--- START ---
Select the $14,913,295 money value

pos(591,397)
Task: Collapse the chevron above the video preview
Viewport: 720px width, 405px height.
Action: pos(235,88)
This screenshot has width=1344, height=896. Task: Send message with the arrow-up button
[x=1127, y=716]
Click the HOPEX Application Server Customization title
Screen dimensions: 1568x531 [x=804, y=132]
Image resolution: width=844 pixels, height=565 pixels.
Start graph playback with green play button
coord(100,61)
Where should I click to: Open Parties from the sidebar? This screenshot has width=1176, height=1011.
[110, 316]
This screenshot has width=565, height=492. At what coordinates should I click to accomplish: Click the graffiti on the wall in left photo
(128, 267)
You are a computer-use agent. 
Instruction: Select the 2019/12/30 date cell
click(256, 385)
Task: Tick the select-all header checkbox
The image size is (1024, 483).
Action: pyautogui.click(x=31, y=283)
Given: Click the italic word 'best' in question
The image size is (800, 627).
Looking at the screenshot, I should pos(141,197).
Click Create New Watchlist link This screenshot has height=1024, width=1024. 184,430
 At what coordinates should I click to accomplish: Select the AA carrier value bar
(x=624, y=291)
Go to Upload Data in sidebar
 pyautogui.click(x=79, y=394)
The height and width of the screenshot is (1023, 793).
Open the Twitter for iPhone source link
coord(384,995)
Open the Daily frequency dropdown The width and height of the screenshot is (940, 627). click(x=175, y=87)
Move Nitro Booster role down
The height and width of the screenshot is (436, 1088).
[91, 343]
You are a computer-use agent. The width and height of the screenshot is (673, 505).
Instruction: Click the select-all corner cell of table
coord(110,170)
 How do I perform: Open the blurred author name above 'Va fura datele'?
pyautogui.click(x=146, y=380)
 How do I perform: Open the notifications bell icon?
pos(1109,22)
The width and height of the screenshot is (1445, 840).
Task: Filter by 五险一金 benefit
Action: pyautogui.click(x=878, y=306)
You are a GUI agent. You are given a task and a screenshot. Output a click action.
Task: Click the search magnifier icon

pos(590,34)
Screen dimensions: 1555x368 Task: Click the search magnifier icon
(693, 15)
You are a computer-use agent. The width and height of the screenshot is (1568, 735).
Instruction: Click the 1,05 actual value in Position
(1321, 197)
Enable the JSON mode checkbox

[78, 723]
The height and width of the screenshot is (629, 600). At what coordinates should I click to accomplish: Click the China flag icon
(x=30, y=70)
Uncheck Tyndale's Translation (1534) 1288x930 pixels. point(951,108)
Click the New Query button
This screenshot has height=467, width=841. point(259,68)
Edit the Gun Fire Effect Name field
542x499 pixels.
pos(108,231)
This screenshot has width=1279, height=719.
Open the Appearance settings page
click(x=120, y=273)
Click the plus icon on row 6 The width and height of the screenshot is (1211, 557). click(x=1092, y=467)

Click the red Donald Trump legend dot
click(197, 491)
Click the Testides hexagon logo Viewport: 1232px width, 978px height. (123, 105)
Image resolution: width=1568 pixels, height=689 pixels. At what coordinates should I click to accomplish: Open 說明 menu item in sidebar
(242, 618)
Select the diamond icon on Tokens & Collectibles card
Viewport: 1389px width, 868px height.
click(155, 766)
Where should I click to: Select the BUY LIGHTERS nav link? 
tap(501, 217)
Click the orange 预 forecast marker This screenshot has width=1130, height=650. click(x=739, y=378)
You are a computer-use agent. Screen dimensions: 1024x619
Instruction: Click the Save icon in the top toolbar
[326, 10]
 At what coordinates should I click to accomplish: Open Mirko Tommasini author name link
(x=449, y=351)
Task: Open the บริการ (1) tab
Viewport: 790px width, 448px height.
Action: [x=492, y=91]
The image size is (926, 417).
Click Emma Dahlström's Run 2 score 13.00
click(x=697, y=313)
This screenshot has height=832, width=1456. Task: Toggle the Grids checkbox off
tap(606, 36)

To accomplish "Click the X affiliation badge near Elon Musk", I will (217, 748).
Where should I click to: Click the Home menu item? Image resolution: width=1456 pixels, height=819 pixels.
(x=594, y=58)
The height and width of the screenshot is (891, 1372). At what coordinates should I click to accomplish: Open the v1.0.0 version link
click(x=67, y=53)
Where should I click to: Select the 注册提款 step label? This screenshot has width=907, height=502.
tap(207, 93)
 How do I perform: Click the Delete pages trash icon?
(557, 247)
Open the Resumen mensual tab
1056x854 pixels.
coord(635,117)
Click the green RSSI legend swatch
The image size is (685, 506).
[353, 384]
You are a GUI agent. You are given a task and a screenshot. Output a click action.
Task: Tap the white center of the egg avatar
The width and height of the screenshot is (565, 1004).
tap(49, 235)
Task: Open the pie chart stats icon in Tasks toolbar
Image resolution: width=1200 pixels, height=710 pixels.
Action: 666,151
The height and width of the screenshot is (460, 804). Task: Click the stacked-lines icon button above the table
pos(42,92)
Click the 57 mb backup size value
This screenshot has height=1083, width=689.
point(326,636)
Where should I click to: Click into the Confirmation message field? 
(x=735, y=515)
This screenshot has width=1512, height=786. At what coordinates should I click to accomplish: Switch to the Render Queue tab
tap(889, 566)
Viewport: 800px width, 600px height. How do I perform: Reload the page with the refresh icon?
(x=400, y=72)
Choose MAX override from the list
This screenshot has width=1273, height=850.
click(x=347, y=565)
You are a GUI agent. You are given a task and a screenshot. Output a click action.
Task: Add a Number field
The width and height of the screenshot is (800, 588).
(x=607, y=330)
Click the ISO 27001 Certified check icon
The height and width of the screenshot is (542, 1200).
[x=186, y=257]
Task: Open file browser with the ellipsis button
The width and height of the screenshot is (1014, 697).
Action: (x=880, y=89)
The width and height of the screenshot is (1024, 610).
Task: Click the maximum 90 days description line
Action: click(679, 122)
--- END ---
Copy out every line of the data that includes "computer".

You are a computer-use agent. 
You are a computer-use agent. The width and height of the screenshot is (673, 505).
You are a computer-use agent. The width and height of the screenshot is (1568, 735).
You are a computer-use agent. Screen dimensions: 1024x619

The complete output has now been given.